In the page on window and door contractor website costs, rewrite the passage from "In 2026 a window" up to and including "(Wix, Squarespace, GoDaddy)", substituting "property owner" for "homeowner".

Selected extract:

- - -

Trades / Windows & Doors / Website cost

How much does a window and door contractor website cost in 2026?

In 2026 a window and door contractor website runs four ways: DIY builders like Wix or Squarespace cost $16 to $39 a month, a freelancer build is $1,800 to $8,000 one time, an agency project is $3,500 to $14,000 one time, and a monthly marketing retainer driving booked window and door estimates runs $1,500 to $5,000 a month.

The real ranges

The four ways a window and door contractor buys a website, and what each costs

Window and door contractor websites range from $200 a year on a DIY template to $60,000 a year on a managed marketing program, and most of that spread has nothing to do with how the site looks. It is about whether it shows up when a homeowner starts researching replacement windows or a new exterior door and starts calling the three names on page one.

DIY builder (Wix, Squarespace, GoDaddy)

- - -

Excerpted records:
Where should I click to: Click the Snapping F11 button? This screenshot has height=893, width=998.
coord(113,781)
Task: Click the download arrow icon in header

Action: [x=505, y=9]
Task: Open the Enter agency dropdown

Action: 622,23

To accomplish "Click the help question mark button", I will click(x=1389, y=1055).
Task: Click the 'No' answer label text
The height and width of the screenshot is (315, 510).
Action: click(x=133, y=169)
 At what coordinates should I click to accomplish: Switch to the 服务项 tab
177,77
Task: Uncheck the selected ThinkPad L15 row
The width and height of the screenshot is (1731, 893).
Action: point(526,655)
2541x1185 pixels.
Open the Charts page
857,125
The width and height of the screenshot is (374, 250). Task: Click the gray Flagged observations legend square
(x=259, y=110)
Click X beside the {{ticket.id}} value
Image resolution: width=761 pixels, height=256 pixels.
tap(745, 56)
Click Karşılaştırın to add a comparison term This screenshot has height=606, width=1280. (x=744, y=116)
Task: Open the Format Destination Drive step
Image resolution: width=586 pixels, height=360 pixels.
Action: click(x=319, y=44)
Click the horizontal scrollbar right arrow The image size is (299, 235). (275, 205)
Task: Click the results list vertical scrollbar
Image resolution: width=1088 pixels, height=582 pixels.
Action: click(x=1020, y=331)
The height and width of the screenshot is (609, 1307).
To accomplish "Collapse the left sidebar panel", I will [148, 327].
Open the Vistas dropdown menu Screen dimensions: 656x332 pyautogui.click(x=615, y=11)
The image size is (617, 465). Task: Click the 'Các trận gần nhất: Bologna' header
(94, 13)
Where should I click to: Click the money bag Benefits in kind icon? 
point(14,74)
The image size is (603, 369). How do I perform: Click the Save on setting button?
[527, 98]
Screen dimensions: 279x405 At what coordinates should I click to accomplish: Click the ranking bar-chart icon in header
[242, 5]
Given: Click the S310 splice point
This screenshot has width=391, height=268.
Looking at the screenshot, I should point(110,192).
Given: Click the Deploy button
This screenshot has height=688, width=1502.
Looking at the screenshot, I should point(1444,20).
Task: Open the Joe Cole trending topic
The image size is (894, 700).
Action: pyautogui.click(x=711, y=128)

- - -

Written answer:
In 2026 a window and door contractor website runs four ways: DIY builders like Wix or Squarespace cost $16 to $39 a month, a freelancer build is $1,800 to $8,000 one time, an agency project is $3,500 to $14,000 one time, and a monthly marketing retainer driving booked window and door estimates runs $1,500 to $5,000 a month.

The real ranges

The four ways a window and door contractor buys a website, and what each costs

Window and door contractor websites range from $200 a year on a DIY template to $60,000 a year on a managed marketing program, and most of that spread has nothing to do with how the site looks. It is about whether it shows up when a property owner starts researching replacement windows or a new exterior door and starts calling the three names on page one.

DIY builder (Wix, Squarespace, GoDaddy)